A recente derrota de Kamala Harris na corrida presidencial nos Estados Unidos carrega um simbolismo que vai muito além da esfera política.

No artigo artigo publicado por Mary Elizabeth Williams na revista *Salon*, a autora reflete sobre o impacto desta derrota para as mulheres americanas, abordando um misto de dor, desilusão e a persistente luta pela igualdade de género.

Williams começa por descrever um momento simbólico: ao visitar um museu em Manhattan, deparou-se com um post-it numa casa de banho feminina, onde se lia “De mulher para mulher, o teu voto é privado. Harris/Walz!” Esse pequeno gesto representava a necessidade de apoio entre mulheres num ambiente político marcado pelo receio e intimidação. Para Williams, esta simples mensagem foi um lembrete de que, apesar dos progressos, a batalha pela igualdade e pelo respeito ainda ocorre, muitas vezes, nos bastidores e nos espaços privados.

A Dimensão do Preconceito: Quando o Género e a Raça Se Tornam Armas

A jornalista Farai Chideya, entrevistada por Williams, lança um olhar crítico sobre a discriminação que Kamala Harris enfrentou ao longo da campanha, descrevendo o impacto da “misoginoir” — um termo que combina sexismo e racismo direcionado especificamente a mulheres negras. “Quando olhamos para esta corrida, não podemos subestimar o impacto da misoginia”, afirma Chideya. “Kamala Harris não enfrenta apenas o sexismo, mas, de forma específica, a misoginoir.”
Este conceito capta a discriminação única vivida por mulheres negras, especialmente em ambientes de poder dominados por homens brancos. Neste contexto, a experiência de Harris transcende a esfera política, transformando-se num símbolo de resistência para milhões de mulheres que enfrentam desafios semelhantes.

A Luta Pela Igualdade em Tempos de Retrocesso

Williams expande a sua análise ao incluir a perspectiva da autora Soraya Chemaly, que descreve o atual movimento feminino como uma “recusa global do heteropatriarcado”. Esta resistência silenciosa e subtil não se traduz em protestos convencionais, mas sim numa negação consciente das normas patriarcais.

Chemaly observa que o sexismo é a “mais íntima das desigualdades”, penetrando profundamente nas relações familiares e na vida privada das mulheres, algo que torna a discriminação de género especialmente difícil de combater.

Retrocessos nos Direitos das Mulheres e a Realidade da Desigualdade

Apesar dos avanços alcançados nos últimos anos, Williams destaca como as mulheres americanas estão a enfrentar um retrocesso alarmante nos seus direitos, especialmente nos direitos reprodutivos e na justiça social.
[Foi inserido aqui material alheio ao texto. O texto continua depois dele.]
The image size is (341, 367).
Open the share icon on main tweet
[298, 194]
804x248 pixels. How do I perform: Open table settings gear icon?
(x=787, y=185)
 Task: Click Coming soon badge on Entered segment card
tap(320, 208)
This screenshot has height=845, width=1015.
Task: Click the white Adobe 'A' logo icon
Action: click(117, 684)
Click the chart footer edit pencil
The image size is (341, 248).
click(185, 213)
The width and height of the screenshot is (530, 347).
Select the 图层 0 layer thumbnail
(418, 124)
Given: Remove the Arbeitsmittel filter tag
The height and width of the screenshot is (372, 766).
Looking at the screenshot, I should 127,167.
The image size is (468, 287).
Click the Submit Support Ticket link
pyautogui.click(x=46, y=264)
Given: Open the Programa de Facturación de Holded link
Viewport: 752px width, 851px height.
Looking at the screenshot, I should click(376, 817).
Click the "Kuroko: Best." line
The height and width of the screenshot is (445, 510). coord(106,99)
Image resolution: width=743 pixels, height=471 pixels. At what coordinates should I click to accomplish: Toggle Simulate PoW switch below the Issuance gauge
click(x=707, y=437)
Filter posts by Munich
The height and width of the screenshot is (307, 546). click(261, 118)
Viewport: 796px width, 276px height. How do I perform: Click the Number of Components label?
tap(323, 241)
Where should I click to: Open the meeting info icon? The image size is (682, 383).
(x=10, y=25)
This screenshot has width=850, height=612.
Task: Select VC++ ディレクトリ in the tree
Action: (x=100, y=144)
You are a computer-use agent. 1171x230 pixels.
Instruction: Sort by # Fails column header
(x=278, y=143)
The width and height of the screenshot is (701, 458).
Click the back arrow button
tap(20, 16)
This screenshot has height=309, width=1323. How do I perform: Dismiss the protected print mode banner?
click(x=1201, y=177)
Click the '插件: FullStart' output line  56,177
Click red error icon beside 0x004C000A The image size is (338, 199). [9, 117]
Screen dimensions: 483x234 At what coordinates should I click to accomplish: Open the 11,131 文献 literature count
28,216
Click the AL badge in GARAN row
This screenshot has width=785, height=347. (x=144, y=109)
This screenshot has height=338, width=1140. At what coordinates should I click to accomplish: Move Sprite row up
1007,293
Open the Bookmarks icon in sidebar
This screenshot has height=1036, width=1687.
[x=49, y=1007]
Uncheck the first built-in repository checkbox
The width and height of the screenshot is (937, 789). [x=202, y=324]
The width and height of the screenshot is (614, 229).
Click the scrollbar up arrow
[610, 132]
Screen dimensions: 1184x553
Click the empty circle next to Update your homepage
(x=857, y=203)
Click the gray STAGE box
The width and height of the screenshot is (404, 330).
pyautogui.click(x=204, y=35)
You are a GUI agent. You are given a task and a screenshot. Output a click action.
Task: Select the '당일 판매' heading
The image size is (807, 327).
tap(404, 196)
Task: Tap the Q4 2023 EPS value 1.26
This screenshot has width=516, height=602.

Um exemplo trágico é a mortalidade materna, que continua a aumentar nos Estados Unidos, com o homicídio a destacar-se entre as principais causas de morte para mulheres grávidas, ultrapassando várias condições médicas.

Lily Burana, autora de *Grace for Amateurs*, reforça que, apesar destas adversidades, o patriarcado está a ser questionado de forma inédita. Contudo, observa que as conquistas são frágeis e que a resistência precisa ser constante.

Reflexão e Esperança em Meio à Desilusão

Para muitas mulheres, a derrota de Kamala Harris representa uma ferida profunda e um retrocesso na luta pela igualdade. Mas, como lembra Burana, “O patriarcado não sairá silenciosamente, mas isso não significa que não esteja a caminho do fim.” A mensagem de Williams e das mulheres que ela entrevistou é clara: apesar do caminho árduo, a batalha pela igualdade está longe de ser encerrada.

O voto das mulheres, pelo menos, ainda é privado – um ato de resistência e uma afirmação do direito à autonomia num cenário político cada vez mais hostil.

Este artigo publicado em *Salon* não só espelha a visão de Mary Elizabeth Williams como ecoa o sentimento de milhões de mulheres cuja determinação persiste, independentemente das derrotas e dos desafios políticos.

É um retrato emocional e social do impacto da derrota de Harris, uma narrativa que reforça a importância de continuar a lutar, mesmo quando os obstáculos parecem intransponíveis.

No final, vale lembrar uma citação inspiradora da própria Kamala Harris: “O meu ideal é agir com um sentido de responsabilidade, sabendo que, embora eu possa ser a primeira a alcançar certas coisas, quero garantir que não seja a última.”